:: Given instruction ::
Write out the data verbatim, starting at the line that contains "Given: Click the red-boxed 마지막 훈계 title" and ending at the line that contains "Looking at the", with both of those lines included.

:: Data provided ::
┌──

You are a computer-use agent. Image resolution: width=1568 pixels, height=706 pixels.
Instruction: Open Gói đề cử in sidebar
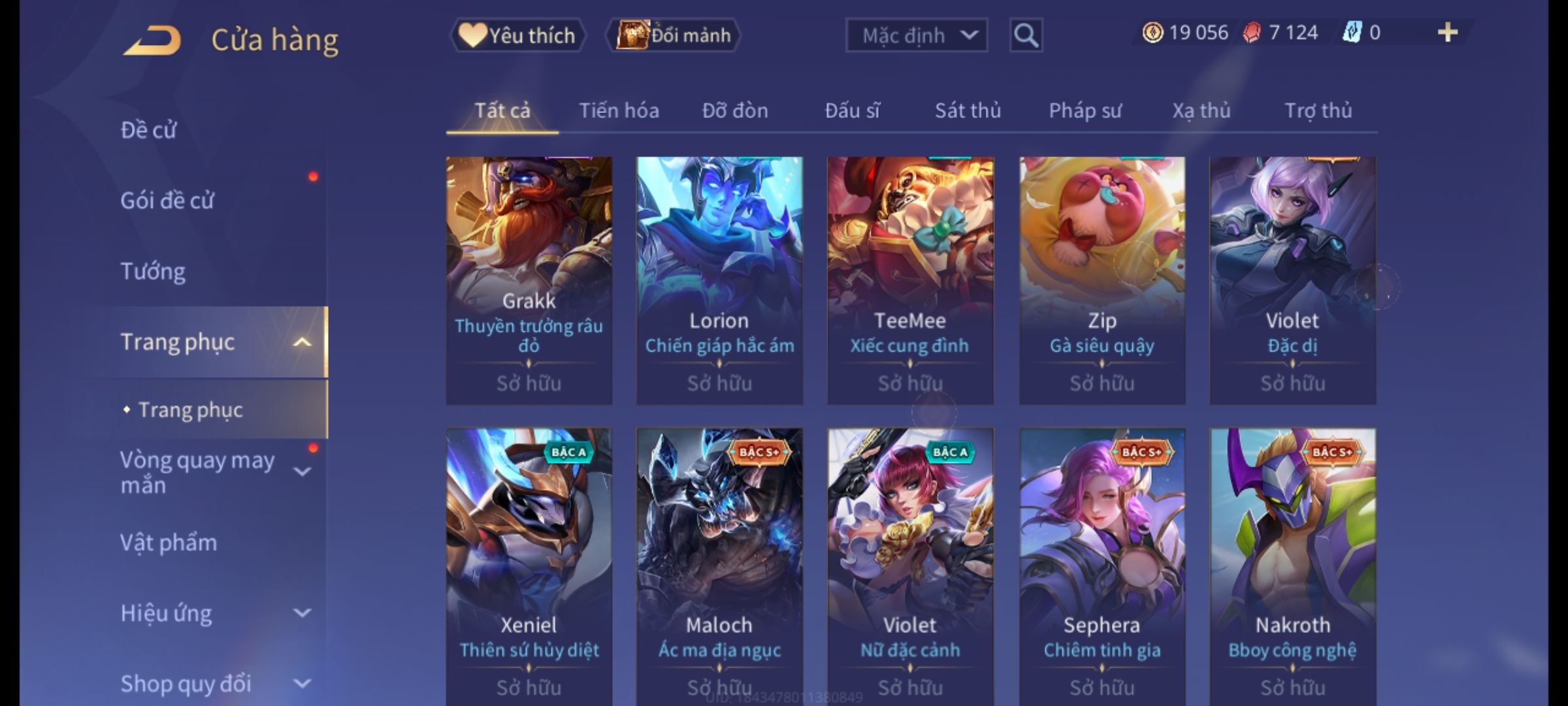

└──
┌──

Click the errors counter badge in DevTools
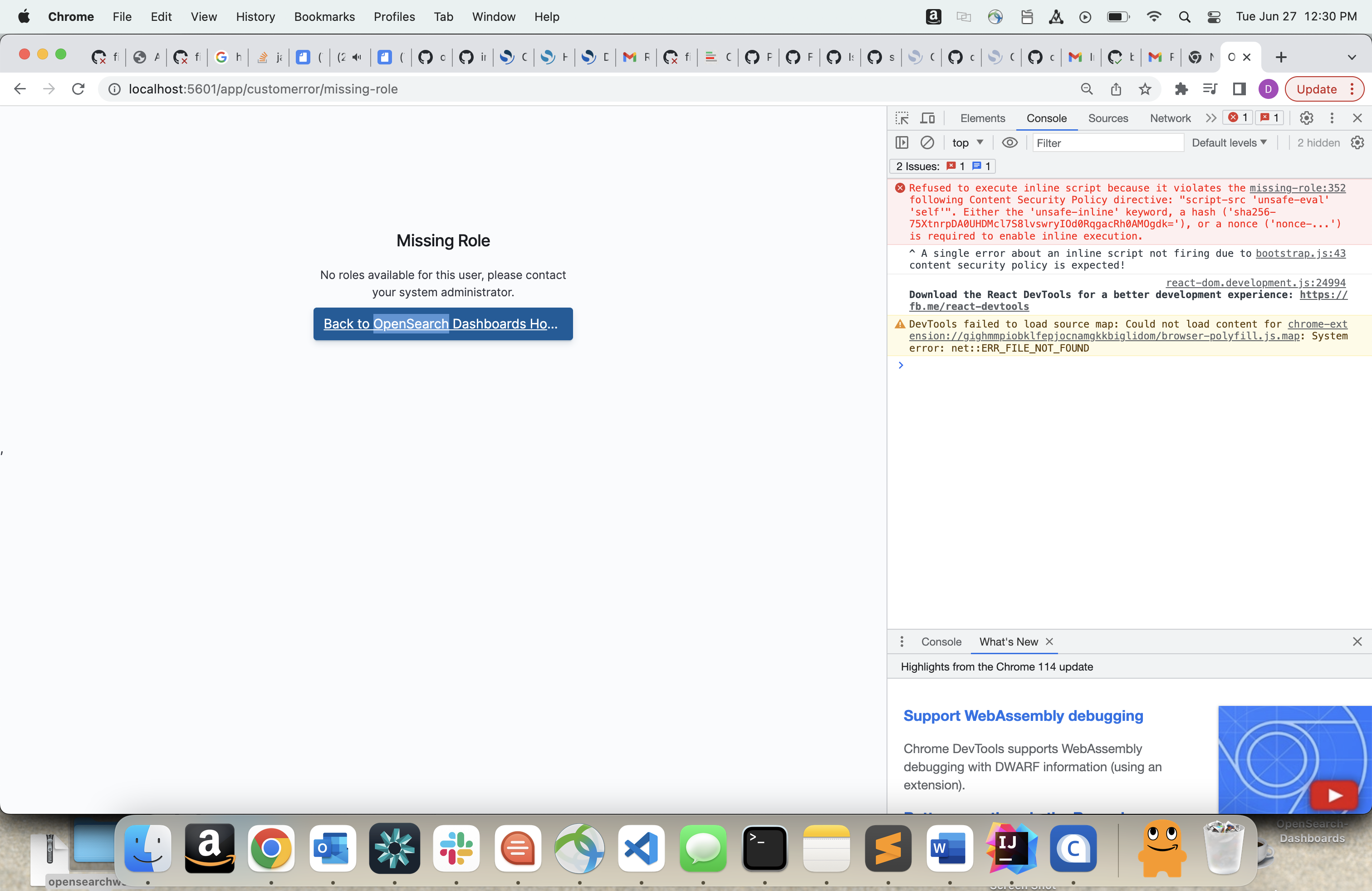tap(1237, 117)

└──
┌──

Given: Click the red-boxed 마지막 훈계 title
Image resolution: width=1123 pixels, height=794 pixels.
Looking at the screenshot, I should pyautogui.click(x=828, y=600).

└──

:: Solution to this problem ::
Given: Click the red-boxed 마지막 훈계 title
Image resolution: width=1123 pixels, height=794 pixels.
Looking at the screenshot, I should pyautogui.click(x=828, y=600).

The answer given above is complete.